For the first time, winelovers and collectors across the globe will have the opportunity to watch the electric Barossa Wine Chapters Auction live through the Langton’s Website and the Barossa Dirt Facebook page. The introduction of live streaming allows overseas and interstate bidders to experience the drama of the live auction in real time, with opportunity to place bids on rare vertical collections of back vintages, as well as large format and special releases from 59 of Barossa’s most prestigious and distinguished wineries. A total of 30 lots are open for bidding as part of the live auction, with lots valued from $40 up to $54,000.
The live streaming will commence at 11.45AM ACST, with introductions from event MC, James March, CEO of the Barossa Grape & Wine Association. Lots 1 to 15 will then be auctioned live between 12.20pm and 1.10pm ACST, followed by Lots 16 to 30 between 2.10pm and 3pm ACST. Live interviews with winemakers and successful bidders in attendance at the auction will also air before and after the auction, as well as between the two separate Lot brackets.
In the lead up to the live auction, bids on the 30 live auction Lots can be placed through Langton’s website until 10am AEST on Friday 21 April. There are also 159 lots available online only, with bidding open from now until 7pm AEST on Friday 21 April.
Highlights from the auction include an exclusive Lunch with Artisans of Barossa for 10 people valued at $1,500, where guests will be hosted by an Artisan of their choice while dining on Harvest Kitchen’s “Feed Me” menu with wines matched for each course.
Rare items available for bidding include a 50-Year-Old Aged Tawny from Penfolds, valued at $3,300 per bottle, as well as the experimental Penfolds Bin 170 Kalimna Block 3C Shiraz, crafted entirely from the 19th century Kalimna Vineyard. Wine investors may also wish to bid on The Laird Shiraz 2012 from Torbreck, a single vineyard Shiraz from Torbreck’s dry-grown old vine Gnadenfrei vineyard, valued at $8,000 per bottle.

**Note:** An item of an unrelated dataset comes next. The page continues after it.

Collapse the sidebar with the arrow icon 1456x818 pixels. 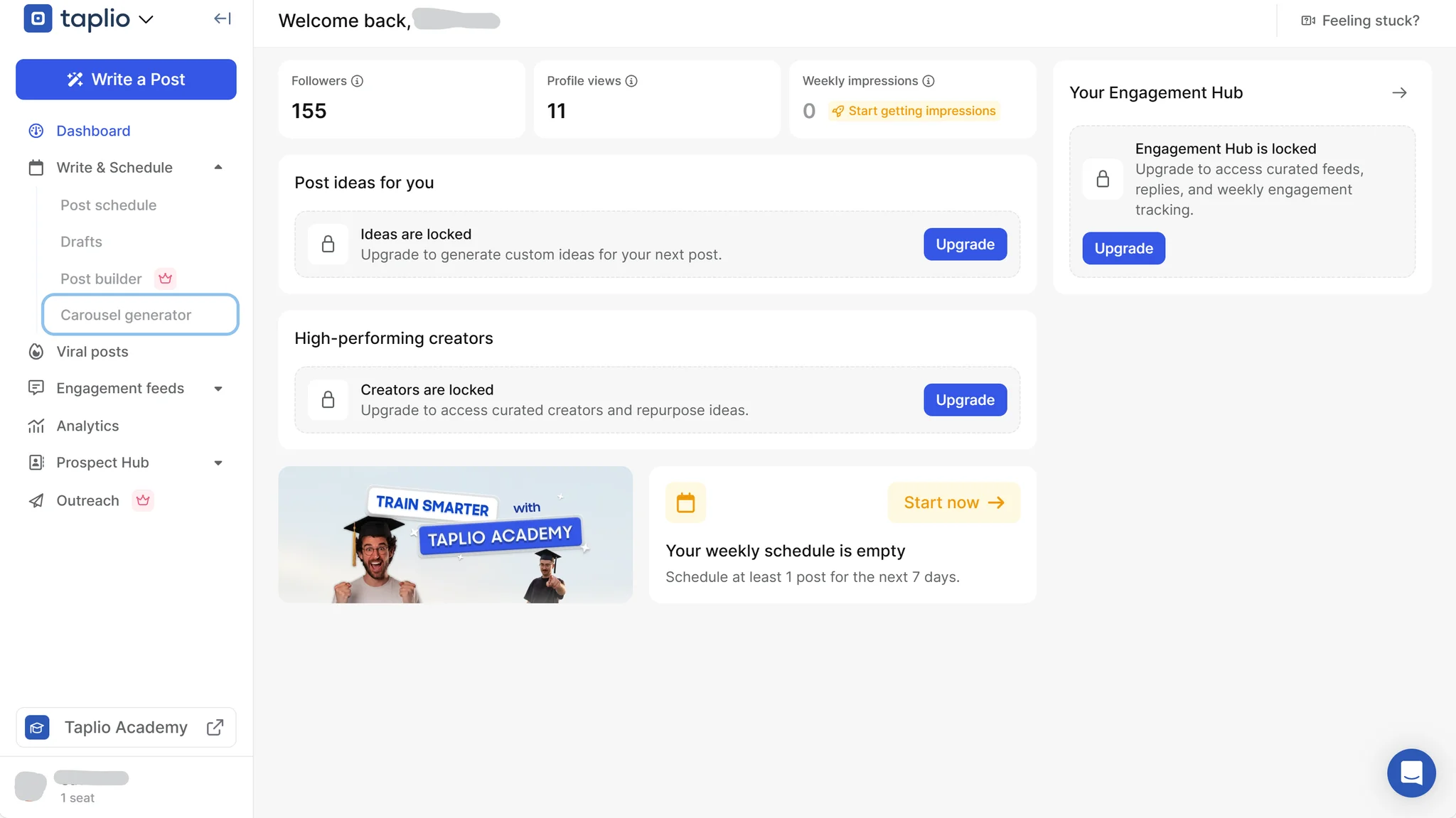222,18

This year, the Barossa Wine Chapters Auction has introduced the Barossa Seal of Provenance in an effort to combat wine counterfeiting. All bottles sold through the auction will feature a tamper proof Seal of Provenance, featuring a unique code as a point of verification for the life of the wine. The seal protects the security and integrity of the bidders investment.
The 2017 Barossa Wine Chapters Auction e-guide can be viewed here.
About the Barossa Wine Chapters Auction
The last Barossa Wine Chapters Auction was held in April 2015, resulting in record sales including $12,815 for 2009 Henschke Hill of Grace Shiraz Imperial, and an incredible sale of $53,590 for 2009 Penfolds Bin 95 Grange Shiraz Imperial. The first Barossa Wine Auction was held in 1965, with the aim of supporting the Barossa Vintage Festival and other charities, and has been held every two years since. The 2015 auction was the first to introduce online bidding in the weeks prior to the live auction. In 2017, the auction has introduced the Seal of Provenance, to recognize the authenticity and integrity of the wines coming directly from the wineries cellars.